- **Instructions to follow**
An exact transcription is needed of the lines below from the one with "Toggle the GA legend entry" through the one with "The width and height of the screenshot is (818, 397).", with no other lines and no pictures.

Saved entries
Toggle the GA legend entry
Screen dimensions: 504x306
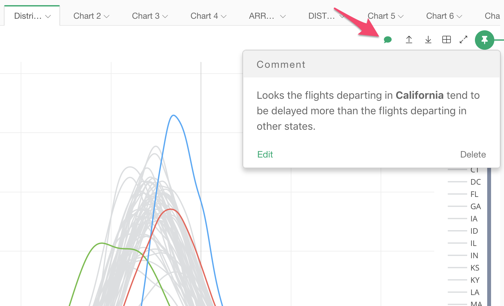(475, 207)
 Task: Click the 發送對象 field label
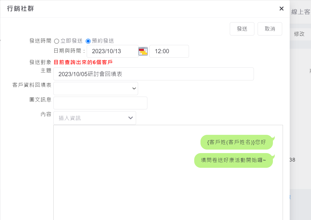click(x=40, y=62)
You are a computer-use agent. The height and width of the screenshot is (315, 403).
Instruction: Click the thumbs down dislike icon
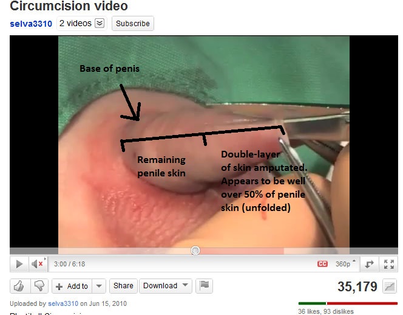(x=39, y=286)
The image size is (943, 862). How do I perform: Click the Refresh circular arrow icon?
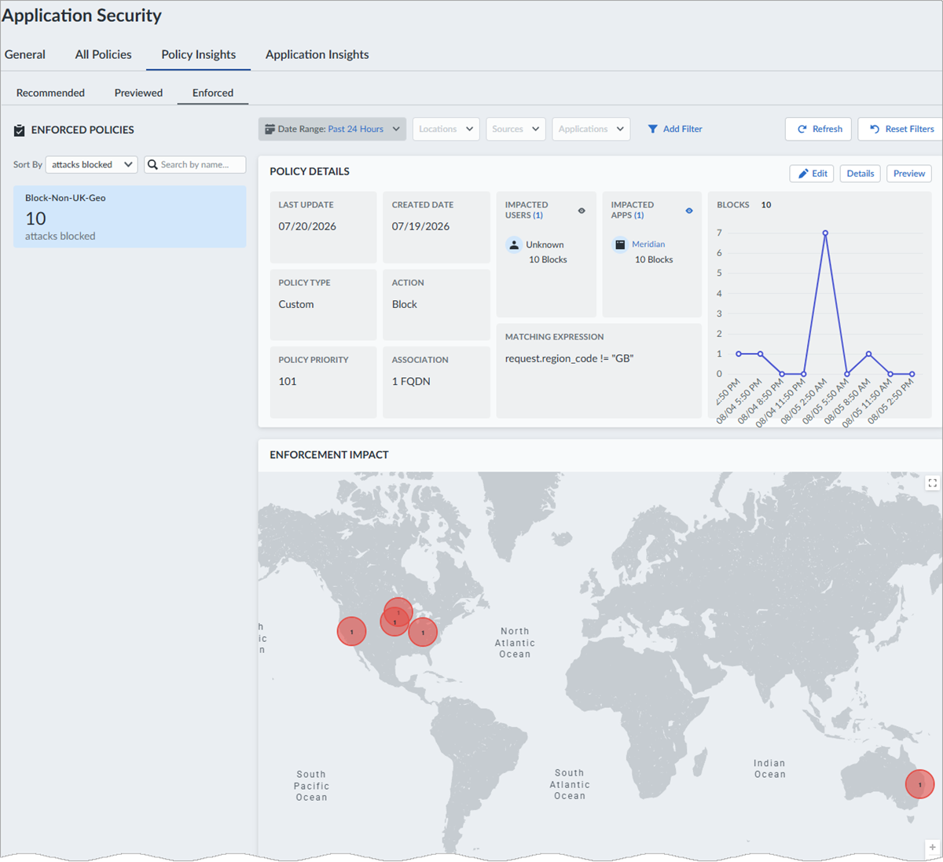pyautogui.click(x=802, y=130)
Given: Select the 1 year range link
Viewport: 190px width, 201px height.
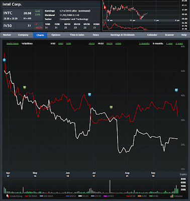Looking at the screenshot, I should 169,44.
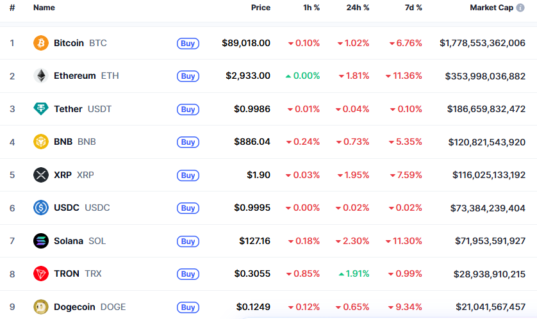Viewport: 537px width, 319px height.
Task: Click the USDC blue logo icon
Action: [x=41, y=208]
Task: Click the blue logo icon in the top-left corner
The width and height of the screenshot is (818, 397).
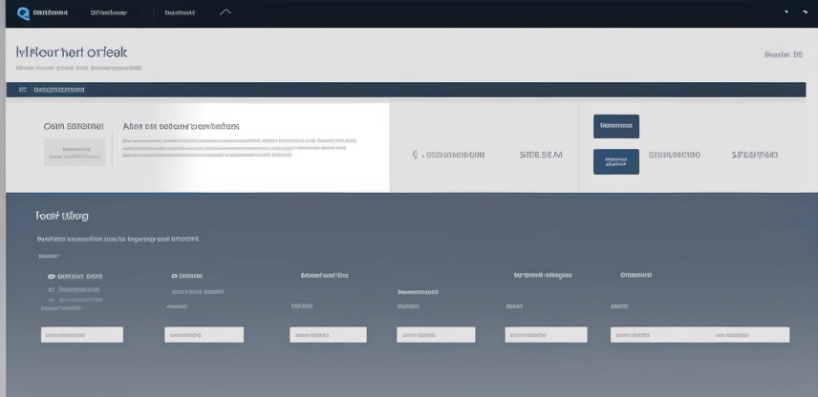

* * *

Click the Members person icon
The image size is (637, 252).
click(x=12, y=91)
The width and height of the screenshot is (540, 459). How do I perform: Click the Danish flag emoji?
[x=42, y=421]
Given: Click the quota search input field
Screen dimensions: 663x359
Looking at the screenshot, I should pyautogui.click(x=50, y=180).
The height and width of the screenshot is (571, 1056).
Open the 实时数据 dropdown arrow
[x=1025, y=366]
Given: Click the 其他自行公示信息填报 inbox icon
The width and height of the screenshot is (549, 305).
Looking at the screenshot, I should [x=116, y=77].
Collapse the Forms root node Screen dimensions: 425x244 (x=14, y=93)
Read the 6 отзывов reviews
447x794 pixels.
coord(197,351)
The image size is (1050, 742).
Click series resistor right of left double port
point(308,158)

- **Answer box**
Toggle the GA legend entry
Screen dimensions: 504x306
(475, 207)
 Task: Click the 發送對象 field label
click(x=40, y=62)
You are a computer-use agent. The height and width of the screenshot is (315, 403).
Instruction: Click the thumbs down dislike icon
(x=39, y=286)
The image size is (943, 862). How do I perform: Click the Refresh circular arrow icon?
pyautogui.click(x=802, y=130)
Given: Select the 1 year range link
Viewport: 190px width, 201px height.
Looking at the screenshot, I should 169,44.
Viewport: 537px width, 319px height.
Task: Click the USDC blue logo icon
Action: [x=41, y=208]
Task: Click the blue logo icon in the top-left corner
The width and height of the screenshot is (818, 397).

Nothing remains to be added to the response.